劇場公開日 2025年9月5日

「記憶とは何かについて深く考えさせられる」遠い山なみの光 牛津厚信さんの映画レビュー(感想・評価)

3.5 記憶とは何かについて深く考えさせられる

2025年9月28日
PCから投稿
鑑賞方法:試写会

記憶とは何だろうか。初老の女性の述懐がベースとなる物語だが、彼女が語るのは何十年も前の昔話であり、なおかつ場所も日本と英国とで随分と遠い。遠い山並みの光とはまるで、そうやって時間と空間を隔てたところから望む、おぼろげな追想の日々のよう。
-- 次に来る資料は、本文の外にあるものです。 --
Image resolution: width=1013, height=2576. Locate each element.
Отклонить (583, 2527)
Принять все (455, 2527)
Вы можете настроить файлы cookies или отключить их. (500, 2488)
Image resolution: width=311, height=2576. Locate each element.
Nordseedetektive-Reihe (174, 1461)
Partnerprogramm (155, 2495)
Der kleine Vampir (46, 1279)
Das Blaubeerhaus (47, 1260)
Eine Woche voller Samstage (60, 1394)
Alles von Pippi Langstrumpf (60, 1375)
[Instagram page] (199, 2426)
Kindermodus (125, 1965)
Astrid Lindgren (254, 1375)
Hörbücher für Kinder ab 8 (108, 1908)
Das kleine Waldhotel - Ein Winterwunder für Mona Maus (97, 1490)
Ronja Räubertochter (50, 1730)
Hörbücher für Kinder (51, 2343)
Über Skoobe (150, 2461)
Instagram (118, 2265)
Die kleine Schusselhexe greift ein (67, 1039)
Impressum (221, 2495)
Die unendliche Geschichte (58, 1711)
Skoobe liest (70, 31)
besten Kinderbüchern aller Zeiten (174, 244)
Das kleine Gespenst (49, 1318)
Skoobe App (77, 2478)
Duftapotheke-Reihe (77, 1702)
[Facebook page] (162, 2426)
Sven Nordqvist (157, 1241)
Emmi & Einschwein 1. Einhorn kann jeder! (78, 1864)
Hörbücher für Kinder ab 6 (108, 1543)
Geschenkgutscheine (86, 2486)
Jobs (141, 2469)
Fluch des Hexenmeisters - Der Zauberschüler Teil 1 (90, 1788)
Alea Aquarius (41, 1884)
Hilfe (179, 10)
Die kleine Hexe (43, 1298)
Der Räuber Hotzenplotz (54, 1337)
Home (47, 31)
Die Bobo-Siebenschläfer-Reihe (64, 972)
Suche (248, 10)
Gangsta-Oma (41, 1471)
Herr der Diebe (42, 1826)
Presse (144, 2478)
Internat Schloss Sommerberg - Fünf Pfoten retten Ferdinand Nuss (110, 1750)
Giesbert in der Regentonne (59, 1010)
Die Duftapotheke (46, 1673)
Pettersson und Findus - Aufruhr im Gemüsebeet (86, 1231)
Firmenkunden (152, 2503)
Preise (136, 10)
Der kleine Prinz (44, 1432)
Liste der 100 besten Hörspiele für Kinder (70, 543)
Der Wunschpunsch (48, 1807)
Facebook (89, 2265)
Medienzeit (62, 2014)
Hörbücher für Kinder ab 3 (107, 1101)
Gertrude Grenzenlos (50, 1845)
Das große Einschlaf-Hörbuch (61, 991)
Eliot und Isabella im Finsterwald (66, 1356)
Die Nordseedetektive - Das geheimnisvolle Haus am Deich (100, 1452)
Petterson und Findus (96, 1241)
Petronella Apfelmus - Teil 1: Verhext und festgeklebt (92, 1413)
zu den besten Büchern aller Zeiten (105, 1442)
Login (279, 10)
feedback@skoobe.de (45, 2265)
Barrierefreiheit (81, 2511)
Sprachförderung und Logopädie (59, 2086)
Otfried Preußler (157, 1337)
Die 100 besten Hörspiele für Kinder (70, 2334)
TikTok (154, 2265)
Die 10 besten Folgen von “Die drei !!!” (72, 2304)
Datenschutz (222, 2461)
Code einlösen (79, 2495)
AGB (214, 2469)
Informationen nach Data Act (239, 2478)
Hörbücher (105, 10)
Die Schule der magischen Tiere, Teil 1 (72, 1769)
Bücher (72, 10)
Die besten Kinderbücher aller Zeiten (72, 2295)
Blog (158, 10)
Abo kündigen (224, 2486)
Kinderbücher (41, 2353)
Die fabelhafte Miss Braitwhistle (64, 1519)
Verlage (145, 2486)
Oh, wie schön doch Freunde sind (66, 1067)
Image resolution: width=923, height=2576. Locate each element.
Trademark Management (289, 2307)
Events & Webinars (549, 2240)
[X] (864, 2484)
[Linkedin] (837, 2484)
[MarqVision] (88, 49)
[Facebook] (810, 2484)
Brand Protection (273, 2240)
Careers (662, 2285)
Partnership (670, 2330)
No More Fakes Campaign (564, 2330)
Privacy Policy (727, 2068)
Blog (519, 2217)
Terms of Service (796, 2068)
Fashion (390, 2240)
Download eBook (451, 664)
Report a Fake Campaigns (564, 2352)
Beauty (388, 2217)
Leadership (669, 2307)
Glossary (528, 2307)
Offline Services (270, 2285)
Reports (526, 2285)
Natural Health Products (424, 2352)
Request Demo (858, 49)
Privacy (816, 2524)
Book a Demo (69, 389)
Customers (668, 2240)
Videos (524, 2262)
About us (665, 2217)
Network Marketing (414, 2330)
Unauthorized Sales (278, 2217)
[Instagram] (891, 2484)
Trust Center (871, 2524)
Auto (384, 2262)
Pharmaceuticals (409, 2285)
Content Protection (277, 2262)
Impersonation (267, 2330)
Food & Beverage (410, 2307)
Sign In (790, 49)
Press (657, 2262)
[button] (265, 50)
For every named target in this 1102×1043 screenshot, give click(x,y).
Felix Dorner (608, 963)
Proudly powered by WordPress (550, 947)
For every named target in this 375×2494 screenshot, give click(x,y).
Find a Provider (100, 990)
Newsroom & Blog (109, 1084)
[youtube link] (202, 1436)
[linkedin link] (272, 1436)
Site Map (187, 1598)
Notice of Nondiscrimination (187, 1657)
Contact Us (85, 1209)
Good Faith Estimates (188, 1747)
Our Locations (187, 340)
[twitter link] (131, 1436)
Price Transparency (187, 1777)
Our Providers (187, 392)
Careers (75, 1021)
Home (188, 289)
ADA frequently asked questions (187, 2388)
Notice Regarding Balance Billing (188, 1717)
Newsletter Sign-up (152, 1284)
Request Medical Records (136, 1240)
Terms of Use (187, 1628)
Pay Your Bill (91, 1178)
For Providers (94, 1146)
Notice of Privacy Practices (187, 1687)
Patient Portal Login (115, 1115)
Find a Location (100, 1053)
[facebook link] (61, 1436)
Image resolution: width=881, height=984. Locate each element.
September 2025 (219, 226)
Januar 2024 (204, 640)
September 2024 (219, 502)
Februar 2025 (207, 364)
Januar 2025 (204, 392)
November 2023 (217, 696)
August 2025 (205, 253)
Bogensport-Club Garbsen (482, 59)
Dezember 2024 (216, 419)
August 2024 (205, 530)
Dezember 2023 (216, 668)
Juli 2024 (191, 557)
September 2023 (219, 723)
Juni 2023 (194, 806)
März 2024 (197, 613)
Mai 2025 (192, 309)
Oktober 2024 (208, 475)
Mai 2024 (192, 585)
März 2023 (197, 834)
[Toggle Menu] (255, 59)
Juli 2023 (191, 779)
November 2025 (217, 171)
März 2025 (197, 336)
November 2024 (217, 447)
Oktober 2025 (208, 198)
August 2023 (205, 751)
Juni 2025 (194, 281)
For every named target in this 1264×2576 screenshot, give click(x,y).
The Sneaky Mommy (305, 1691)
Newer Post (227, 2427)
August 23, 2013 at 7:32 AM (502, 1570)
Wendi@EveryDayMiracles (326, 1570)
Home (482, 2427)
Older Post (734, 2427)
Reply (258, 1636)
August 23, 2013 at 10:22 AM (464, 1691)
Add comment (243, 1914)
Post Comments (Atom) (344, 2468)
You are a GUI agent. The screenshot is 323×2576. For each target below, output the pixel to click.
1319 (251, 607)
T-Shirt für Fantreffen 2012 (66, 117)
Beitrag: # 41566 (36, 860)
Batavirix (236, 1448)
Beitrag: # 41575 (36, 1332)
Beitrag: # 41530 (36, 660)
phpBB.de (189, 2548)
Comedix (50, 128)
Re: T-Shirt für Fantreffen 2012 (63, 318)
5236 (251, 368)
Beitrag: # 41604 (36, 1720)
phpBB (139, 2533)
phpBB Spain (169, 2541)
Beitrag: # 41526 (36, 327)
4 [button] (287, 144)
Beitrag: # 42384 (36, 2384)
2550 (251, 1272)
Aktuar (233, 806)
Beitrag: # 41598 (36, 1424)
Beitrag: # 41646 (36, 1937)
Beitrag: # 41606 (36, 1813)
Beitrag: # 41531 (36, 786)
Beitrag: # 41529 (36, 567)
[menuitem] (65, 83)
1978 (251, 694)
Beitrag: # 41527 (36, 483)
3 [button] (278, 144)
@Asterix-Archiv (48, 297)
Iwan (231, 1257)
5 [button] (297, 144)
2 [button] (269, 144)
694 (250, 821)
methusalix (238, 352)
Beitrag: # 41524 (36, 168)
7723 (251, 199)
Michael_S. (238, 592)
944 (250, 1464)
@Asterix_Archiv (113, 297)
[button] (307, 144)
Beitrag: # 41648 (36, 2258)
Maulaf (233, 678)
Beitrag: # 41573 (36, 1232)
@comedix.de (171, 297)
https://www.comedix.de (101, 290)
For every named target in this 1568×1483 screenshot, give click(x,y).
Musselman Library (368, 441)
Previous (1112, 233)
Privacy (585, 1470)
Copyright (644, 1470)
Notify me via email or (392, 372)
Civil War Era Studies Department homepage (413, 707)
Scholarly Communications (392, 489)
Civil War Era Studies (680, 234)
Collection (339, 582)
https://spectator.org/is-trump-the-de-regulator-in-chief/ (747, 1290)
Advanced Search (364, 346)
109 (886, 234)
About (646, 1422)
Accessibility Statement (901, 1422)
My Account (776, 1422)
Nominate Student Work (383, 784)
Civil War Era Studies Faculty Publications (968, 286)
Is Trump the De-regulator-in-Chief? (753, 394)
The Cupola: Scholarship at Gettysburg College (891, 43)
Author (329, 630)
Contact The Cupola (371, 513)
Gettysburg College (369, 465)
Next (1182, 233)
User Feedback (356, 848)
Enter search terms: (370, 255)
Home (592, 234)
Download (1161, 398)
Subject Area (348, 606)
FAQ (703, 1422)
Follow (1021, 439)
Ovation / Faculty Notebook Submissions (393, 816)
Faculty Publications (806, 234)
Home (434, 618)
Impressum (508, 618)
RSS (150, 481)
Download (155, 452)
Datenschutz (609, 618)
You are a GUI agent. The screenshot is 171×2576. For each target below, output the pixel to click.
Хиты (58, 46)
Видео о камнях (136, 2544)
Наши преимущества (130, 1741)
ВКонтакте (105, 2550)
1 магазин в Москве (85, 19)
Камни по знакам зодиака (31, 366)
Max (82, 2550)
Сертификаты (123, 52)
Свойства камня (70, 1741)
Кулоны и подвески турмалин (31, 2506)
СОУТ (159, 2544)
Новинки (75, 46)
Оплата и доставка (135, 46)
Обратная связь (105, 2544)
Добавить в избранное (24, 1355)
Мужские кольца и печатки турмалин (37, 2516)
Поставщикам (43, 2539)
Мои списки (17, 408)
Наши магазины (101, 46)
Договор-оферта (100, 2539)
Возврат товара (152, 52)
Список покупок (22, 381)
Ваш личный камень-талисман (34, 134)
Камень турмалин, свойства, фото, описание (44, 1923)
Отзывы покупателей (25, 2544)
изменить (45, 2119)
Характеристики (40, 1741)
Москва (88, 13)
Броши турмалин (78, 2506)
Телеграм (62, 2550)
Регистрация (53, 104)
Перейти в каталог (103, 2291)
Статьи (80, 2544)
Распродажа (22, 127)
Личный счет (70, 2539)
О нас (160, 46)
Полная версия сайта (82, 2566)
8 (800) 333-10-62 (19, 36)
冒頭、長崎の劇的な復興を記録した写真が、まさかの楽曲に乗せて勢いよく駆け抜ける。この新鮮な風を感じつつ、ネオンや看板が放つ鮮やかな色彩に満ちた街並みにも心奪われるひととき。あらゆるものが変容する。そういった過程の中に浮かび上がる「二人の女性」は一体何を意味するのか。かくも記憶という題材は、長崎生まれで英国暮らしの長いイシグロ氏にとって、常に、そしていつまでもリアリティを放ち続けるものに違いない。私には小説と映画とではやや印象が違って見えたが、その印象の違いもまた本作の狙いのような気がする。女優たちの研ぎ澄まされた表現力、石川監督の人間描写が際立つ一作である。